ちなみに、FGマシンは整備されたスタジアムのグラウンド上で動作するために設計されているため、2脚歩行といえど、実際はそれほど悪路走破性は高くない。FGマシンの脚部関節は、曲がるためというよりはバランスを取るために動くようになっているだけである。あらゆる地形で運用を行なうには、まったく別の設計をする必要がある。なお、PCSとACSによる荒地走破性のポテンシャルはそれなりに高い。

3:メンテに莫大な手間がかかる
ユニット交換で整備の手間を軽減したとしても、クレーン等の設備がなければそれも不可能である。擱坐率の高さの割に回収が難しく、現場での整備も困難では、使うのはためらわれるであろう。

4:使用する局面がない
ロボットが市街地戦に有効であるとの論理は筋が通っているようだが、旧大戦の時代ならいざ知らず、実際には都市制圧などは制空戦に勝ってしまえば、あとは現行の兵器と歩兵だけで事足りるはずである。少なくともわざわざロボットを使う必要はない(人員的に1対1で等価である上、パイロット養成には手間と金がかかる。ただし、ロボットが無人であれば意味もちがってくる)。ましてやロボット対ロボット戦は非現実以外の何でもない。

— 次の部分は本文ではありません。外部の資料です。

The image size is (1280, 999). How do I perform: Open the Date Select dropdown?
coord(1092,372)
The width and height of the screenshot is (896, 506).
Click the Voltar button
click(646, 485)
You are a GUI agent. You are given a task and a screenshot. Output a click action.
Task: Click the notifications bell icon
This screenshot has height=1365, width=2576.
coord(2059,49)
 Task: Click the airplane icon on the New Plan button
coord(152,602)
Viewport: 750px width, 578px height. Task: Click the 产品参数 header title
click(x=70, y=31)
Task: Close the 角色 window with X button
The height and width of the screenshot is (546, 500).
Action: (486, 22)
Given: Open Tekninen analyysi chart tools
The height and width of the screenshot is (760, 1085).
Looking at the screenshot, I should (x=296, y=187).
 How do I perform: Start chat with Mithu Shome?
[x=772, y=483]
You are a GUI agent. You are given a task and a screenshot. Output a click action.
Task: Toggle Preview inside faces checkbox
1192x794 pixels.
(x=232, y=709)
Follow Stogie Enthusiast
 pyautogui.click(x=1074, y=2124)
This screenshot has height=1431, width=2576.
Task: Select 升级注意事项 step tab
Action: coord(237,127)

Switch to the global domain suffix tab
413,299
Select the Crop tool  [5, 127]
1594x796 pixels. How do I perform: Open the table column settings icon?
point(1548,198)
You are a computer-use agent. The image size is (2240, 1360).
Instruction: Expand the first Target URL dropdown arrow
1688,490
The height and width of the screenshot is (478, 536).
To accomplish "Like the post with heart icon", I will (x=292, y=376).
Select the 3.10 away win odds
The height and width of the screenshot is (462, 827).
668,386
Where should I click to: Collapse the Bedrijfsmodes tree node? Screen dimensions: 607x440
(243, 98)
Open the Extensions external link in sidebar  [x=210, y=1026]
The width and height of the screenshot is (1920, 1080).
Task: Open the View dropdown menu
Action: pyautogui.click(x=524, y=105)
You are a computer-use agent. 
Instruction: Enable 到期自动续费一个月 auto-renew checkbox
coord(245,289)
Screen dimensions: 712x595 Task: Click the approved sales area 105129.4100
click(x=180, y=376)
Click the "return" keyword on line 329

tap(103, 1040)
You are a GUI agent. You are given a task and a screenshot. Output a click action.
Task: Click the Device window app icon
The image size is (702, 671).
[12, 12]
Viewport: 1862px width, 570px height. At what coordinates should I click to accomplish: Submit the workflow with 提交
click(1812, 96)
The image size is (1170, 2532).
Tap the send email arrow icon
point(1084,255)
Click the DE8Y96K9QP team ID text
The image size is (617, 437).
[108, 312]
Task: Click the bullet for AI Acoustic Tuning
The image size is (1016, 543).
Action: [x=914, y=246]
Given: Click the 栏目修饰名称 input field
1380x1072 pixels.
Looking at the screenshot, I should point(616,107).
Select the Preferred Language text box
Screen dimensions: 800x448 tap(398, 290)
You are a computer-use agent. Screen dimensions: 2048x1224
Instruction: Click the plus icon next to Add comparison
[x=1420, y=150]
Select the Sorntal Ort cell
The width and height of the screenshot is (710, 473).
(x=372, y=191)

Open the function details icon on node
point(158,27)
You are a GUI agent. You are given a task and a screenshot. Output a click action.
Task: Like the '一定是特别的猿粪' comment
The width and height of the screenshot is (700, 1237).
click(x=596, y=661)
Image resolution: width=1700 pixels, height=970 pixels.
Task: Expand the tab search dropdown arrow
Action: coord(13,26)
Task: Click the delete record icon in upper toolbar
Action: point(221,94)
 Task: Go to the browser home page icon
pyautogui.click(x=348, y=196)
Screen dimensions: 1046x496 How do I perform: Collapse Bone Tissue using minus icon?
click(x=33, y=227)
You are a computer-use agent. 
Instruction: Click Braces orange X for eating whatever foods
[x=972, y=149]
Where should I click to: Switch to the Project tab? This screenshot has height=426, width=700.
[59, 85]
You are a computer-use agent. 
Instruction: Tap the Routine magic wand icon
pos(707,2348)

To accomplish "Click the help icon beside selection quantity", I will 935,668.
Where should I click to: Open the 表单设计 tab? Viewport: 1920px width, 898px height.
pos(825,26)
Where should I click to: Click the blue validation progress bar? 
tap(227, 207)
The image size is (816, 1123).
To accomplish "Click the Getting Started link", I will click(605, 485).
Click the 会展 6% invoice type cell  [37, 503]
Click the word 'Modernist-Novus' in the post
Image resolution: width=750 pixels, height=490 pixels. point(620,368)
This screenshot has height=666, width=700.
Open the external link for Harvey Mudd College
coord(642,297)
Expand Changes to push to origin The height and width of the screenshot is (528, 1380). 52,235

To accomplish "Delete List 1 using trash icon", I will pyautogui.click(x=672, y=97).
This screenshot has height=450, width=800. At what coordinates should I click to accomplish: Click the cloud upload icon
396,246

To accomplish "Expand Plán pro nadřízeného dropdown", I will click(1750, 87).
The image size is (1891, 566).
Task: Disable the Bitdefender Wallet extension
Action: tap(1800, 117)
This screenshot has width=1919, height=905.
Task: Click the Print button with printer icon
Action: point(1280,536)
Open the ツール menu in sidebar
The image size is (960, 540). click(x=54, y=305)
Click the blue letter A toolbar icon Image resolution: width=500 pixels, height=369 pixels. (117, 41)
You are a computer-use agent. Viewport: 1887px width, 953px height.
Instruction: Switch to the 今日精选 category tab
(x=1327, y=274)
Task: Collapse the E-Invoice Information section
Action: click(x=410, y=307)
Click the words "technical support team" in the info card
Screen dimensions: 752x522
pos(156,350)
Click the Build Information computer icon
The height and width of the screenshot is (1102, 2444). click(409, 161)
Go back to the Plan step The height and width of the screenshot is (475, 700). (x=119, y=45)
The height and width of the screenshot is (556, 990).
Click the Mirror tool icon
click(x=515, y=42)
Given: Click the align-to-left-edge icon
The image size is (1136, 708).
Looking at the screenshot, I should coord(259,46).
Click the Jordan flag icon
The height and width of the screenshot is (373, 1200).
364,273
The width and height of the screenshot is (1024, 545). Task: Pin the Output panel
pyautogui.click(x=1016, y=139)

 以上の理由から、FG世界では、人が搭乗するロボットは特殊作業以外では使われない。汎用性の高さでロボットには兵器としてのアドバンテージがあるとする意見もあるが、はっきり言って兵器が汎用であっても無意味と筆者は考えている。
 ギアの使用は、警察、レスキュー、建築、造船・航空宇宙産業等が主体である。
■ おまけ 「FGという興行自体の現実性」
 FGは競技用のロボットである。フォーミュラ、と名が付いているから重量級マシンや火器重視のマシンなどのバリエーションはあり得ず、スマートで繊細で、脆い(兵器は脆くできる限界があるが、FGマシンの場合は弾が当たっても操縦者に生命の危険がないからそれが許されるのだ)。
 フォーミュラという決められた枠組みの中で能力を追求していくタイプのロボットは、これまでアニメや小説の中ではそれほど登場していないように思う。あらゆる兵器にはそれなりに研ぎ澄まされた美しさがあるが、厳しい制限の中で他よりも優れた性能のものを生み出さねばならないフォーミュラ・マシンには、それらとは別の鋭い美しさがたしかに存在する。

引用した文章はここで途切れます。